The Constitution, it will be observed, provides in positive language that no bill shall become a law unless on its final passage the vote be taken by yeas and nays and the same be entered in each *656 House upon the journal. The requirements as to the passage of a special appropriation act are the same as any other act except that a two-thirds majority is required. The journal furnishes definite evidence whether or not any measure upon its final passage has received the required majority. The entry of the yea and nay vote is clearly mandatory, and the Constitution makes no distinction between the weight to be given to such entry and the requirement that all bills passed shall be signed by the presiding officer of each House and the entry of such fact in the journal. These requirements proceed from the same source, and the final authentications by the presiding officers are not in terms made conclusive evidence that a bill was passed by the requisite majority.

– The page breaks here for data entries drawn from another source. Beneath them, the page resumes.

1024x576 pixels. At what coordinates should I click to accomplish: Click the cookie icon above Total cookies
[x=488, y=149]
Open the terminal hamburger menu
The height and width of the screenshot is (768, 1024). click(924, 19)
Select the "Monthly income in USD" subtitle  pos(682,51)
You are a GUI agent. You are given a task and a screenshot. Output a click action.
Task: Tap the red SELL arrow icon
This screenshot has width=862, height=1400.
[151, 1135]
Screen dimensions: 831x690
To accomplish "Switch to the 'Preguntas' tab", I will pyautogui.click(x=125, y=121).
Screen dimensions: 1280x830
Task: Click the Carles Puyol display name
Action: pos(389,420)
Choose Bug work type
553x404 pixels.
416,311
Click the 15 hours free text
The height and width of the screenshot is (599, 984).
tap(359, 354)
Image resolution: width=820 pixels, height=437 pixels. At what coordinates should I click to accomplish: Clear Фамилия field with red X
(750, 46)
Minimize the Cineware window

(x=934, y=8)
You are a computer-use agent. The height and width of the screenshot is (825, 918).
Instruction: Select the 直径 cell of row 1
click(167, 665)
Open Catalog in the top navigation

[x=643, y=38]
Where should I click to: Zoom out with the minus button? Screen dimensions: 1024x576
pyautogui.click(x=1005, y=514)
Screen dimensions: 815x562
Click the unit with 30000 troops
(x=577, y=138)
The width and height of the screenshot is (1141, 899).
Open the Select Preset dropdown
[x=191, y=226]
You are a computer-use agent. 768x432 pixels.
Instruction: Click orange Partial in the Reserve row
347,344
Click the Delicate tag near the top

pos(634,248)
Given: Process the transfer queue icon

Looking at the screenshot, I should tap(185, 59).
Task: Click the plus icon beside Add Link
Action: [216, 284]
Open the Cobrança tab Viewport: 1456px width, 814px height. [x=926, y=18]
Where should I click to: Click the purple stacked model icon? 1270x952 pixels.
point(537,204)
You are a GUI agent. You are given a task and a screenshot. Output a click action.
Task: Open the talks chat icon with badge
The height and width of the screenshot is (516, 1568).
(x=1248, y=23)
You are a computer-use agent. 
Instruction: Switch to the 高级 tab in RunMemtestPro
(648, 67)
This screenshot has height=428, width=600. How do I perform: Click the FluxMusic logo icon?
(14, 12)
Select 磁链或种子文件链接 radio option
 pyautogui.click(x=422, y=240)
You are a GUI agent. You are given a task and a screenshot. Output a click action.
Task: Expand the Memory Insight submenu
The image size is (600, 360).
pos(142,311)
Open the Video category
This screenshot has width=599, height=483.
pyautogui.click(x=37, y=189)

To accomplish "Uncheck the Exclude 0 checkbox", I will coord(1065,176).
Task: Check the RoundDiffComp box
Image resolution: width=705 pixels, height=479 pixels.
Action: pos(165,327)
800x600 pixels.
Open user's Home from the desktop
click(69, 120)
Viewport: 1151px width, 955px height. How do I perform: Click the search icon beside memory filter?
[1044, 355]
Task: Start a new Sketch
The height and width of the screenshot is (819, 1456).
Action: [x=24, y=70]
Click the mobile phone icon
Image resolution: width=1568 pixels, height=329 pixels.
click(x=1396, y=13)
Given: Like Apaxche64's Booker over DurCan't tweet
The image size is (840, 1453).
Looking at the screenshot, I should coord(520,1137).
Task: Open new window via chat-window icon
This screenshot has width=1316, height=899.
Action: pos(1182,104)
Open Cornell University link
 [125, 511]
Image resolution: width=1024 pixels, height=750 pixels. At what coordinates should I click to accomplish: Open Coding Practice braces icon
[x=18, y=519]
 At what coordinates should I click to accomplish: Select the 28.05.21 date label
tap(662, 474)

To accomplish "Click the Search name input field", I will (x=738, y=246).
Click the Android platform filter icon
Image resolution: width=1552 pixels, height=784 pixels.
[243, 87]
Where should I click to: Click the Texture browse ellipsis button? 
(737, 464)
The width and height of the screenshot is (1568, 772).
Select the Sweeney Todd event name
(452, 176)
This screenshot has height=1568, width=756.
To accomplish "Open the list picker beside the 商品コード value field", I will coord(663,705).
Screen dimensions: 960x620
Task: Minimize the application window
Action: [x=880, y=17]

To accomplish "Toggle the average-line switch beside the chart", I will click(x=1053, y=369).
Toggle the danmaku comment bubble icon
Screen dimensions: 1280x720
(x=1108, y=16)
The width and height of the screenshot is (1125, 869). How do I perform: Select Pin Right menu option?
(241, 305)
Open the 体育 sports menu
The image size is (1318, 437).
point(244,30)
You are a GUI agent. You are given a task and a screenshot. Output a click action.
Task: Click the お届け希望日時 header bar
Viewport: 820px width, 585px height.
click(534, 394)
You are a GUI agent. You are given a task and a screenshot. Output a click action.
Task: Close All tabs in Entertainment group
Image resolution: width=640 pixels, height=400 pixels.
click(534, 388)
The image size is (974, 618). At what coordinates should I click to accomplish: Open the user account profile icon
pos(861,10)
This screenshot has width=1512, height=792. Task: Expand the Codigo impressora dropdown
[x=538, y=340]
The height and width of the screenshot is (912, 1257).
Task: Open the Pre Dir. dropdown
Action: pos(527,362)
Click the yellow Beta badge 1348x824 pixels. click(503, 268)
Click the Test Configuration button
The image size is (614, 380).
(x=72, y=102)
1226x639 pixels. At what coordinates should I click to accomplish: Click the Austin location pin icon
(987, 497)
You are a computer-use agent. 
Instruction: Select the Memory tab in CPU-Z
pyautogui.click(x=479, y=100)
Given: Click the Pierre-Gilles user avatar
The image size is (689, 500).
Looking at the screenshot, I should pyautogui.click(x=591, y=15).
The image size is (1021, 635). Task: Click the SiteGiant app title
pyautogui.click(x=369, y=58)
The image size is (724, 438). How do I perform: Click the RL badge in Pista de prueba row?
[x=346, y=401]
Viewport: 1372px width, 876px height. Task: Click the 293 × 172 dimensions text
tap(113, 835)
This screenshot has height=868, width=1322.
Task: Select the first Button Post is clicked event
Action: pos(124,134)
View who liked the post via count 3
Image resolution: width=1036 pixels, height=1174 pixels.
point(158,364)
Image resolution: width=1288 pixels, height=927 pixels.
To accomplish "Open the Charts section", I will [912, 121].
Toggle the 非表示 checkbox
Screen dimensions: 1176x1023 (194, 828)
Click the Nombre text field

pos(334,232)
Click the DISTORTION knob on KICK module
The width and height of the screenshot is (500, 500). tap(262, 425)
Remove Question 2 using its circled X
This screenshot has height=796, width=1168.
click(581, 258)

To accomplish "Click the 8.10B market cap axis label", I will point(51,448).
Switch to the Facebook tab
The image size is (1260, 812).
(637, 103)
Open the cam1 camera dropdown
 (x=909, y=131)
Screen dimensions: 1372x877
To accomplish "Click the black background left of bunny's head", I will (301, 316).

In the case of State ex rel. Lavin v. Bacon, 14 S.D. 394, 85 N.W. 605, it was urged that the Journal of the Senate did not state the fact of the signing of the bill under consideration by the president of the Senate. It was decided upon the authority of Narregang v. Brown County, supra, that the question of whether or not this and other requirements of the Constitution had been complied with could not be considered by this court; that the enrolled bill duly authenticated and filed in the office of the Secretary of State was conclusive. The requirement of the recording of the specific fact of the signing of a bill by the presiding officer in the journal was not discussed in the opinion.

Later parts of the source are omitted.